Does Bush v. Gore Have Precedential Value?:
In the Yale Law Journal Pocket Part, Yale Law student Chad Flanders has a very interesting post on whether Bush v. Gore has precedential value. He writes specifically on the phrase in the majority opinion limiting its scope, in which the Court wrote:
The recount process, in its features here described, is inconsistent with the minimum procedures necessary to protect the fundamental right of each voter in the special instance of a statewide recount under the authority of a single state judicial officer. Our consideration is limited to the present circumstances, for the problem of equal protection in election processes generally presents many complexities.
  (emphasis added)

  Does the italicized sentence mean that the Bush v. Gore opinion is functionally nonprecedential? Flanders writes:
[T]he use of the familiar device of "limiting a case to its facts" in Bush v. Gore has a significance that has been almost universally missed in the flood of commentary on the case. When the Supreme Court limits a case to its facts, it is on the way to overruling it, by nullifying the principle that decided the case. Thus, in an entirely typical use of the phrase, Justice Thomas wrote in M.L.B. v. S.L.J. that "[e]ven if the Griffin line [of cases] was sound, Mayer was an unjustified extension that should be limited to its facts, if not overruled." Sometimes a concurring Justice will say that the majority opinion was limited to its facts as a way of expressing a disagreement with the principle of the majority, even though the Justice agreed with the result. But Bush v. Gore is wholly unique in using limiting language to (apparently) nullify the principle of an opinion, not in a concurrence to the opinion, but in the majority opinion of the very case. It is no wonder that Bush v. Gore has caused such confusion in the lower courts. It is as if the Supreme Court had written an opinion, and then, in a bow to René Magritte, put as its last sentence: "This is not an opinion." What is a lower court to do?
  I wonder, though, what's the evidence that there is something "wholly unique" about the limiting phrase in Bush v. Gore? Flanders writes that the uniqueness is that the limiting language was used "to (apparently) nullify the principle" of the opinion. But what authority supports that reading? Maybe I'm missing something, but I don't see it in the opinion. Granted, this is a reading that some critics have taken in order to skewer the opinion; the argument is that if the Court effectively made its decision nonprecedential, then it's further evidence that the decision was lawless. But this is a gloss made by critics, not a reading that seems to be justified by the opinion itself.
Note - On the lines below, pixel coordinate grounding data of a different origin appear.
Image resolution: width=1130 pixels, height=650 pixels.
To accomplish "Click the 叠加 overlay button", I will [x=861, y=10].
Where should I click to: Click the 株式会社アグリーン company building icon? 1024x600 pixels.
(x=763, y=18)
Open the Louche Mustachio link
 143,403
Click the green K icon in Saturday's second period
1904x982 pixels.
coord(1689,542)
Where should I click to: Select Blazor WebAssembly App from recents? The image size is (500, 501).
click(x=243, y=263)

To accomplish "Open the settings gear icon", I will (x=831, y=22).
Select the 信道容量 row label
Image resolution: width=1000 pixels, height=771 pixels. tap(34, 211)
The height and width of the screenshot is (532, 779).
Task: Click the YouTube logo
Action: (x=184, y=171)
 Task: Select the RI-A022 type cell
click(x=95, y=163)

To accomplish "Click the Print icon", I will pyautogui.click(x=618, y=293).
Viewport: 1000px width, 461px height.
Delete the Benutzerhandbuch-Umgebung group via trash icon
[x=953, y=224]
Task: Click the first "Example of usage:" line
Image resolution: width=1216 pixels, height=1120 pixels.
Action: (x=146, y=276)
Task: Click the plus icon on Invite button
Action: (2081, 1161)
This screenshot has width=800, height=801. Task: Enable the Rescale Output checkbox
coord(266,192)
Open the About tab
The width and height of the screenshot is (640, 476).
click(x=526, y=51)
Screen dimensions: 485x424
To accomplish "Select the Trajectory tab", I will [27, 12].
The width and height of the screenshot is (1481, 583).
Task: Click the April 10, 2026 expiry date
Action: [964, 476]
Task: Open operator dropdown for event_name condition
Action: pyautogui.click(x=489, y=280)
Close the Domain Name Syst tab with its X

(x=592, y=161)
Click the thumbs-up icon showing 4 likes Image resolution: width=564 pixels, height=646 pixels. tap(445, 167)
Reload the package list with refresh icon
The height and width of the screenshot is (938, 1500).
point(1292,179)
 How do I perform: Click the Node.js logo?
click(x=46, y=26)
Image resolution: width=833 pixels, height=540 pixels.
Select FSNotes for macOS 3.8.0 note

  To be clear, I am not defending Bush v. Gore; I find the per curiam opinion highly unpersuasive. However, it seems to me that the limiting phrase in that case is no different from limiting phrases in lots of other Supreme Court majority opinions. The Supreme Court often makes case-by-case decisions, in which it announces an outcome for the present circumstances without indicating how far it might take that reasoning in other cases. But this isn't a sign that the Court is on the road to overruling anything; whether it's justified or not, this is a relatively routine type of minimalist move. As a result, it seems to me that the question of whether Bush v. Gore has any precedential effect is relatively easy to answer: like other decisions with similar limiting language, the case has precedential value on its facts with uncertain influence once you wander from those facts.

  Thanks to PrawfsBlawg for the link.